(Dataset excerpts)
= Beginning of Section =
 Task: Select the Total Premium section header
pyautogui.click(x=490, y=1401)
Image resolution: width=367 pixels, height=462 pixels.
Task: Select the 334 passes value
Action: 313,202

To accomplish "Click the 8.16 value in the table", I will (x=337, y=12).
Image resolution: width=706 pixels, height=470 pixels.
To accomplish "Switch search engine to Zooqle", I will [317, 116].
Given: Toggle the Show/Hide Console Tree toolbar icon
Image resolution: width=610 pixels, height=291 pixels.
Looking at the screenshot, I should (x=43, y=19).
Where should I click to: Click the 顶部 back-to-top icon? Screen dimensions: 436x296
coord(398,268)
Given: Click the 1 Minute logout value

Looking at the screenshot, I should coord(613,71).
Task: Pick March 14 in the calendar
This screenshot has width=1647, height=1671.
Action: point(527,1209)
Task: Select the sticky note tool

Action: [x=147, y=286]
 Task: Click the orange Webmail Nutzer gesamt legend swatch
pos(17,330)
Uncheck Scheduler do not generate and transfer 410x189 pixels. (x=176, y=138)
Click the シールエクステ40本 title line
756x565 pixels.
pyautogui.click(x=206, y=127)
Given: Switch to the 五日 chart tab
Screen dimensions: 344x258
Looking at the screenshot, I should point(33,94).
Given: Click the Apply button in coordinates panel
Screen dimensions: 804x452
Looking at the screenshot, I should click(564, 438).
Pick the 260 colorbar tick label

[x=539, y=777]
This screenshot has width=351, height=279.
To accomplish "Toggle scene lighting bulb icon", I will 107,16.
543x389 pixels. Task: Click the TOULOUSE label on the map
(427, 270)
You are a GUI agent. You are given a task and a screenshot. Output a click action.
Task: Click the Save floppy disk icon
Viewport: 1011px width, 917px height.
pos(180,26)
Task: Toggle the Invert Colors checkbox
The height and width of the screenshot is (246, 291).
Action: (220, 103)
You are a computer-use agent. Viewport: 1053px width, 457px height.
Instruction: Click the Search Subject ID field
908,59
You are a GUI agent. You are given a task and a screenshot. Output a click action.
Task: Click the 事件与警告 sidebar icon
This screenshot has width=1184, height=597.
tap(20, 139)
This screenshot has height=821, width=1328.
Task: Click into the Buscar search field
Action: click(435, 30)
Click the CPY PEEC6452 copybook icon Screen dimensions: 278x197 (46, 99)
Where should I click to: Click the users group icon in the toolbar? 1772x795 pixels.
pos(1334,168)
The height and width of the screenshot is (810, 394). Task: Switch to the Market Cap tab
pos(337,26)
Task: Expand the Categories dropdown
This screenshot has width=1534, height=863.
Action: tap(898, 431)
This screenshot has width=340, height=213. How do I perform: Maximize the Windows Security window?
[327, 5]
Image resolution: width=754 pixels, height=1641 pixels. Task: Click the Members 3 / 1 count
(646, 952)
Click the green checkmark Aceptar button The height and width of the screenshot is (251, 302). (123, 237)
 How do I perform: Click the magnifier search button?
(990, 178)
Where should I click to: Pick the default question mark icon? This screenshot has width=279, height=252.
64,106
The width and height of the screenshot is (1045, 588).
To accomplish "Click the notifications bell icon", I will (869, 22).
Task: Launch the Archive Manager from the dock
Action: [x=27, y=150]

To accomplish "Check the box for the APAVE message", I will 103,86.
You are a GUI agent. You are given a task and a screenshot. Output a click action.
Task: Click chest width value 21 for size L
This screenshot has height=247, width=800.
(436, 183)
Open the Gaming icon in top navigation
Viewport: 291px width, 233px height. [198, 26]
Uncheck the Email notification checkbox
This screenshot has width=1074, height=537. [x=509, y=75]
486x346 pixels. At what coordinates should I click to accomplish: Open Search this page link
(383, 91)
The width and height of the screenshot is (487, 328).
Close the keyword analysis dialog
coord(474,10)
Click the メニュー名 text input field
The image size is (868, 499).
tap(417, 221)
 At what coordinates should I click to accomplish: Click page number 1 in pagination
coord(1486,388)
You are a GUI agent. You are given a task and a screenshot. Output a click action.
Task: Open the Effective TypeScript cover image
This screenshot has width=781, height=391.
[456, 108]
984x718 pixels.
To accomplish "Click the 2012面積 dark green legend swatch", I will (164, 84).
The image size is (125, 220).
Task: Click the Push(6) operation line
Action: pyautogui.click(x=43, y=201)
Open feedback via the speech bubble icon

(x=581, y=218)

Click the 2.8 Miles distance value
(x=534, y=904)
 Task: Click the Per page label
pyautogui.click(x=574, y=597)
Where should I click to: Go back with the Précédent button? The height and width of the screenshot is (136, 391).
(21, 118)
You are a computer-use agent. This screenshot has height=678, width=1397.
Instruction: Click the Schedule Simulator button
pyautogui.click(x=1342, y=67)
= End of Section =
What you will do. The answer is the lines above between the line holding "Task: Click chest width value 21 for size L" and the line holding "Task: Open the", inclusive, each written out exactly, and no others.

Answer section.
Task: Click chest width value 21 for size L
This screenshot has height=247, width=800.
(436, 183)
Open the Gaming icon in top navigation
Viewport: 291px width, 233px height. [198, 26]
Uncheck the Email notification checkbox
This screenshot has width=1074, height=537. [x=509, y=75]
486x346 pixels. At what coordinates should I click to accomplish: Open Search this page link
(383, 91)
The width and height of the screenshot is (487, 328).
Close the keyword analysis dialog
coord(474,10)
Click the メニュー名 text input field
The image size is (868, 499).
tap(417, 221)
 At what coordinates should I click to accomplish: Click page number 1 in pagination
coord(1486,388)
You are a GUI agent. You are given a task and a screenshot. Output a click action.
Task: Open the Effective TypeScript cover image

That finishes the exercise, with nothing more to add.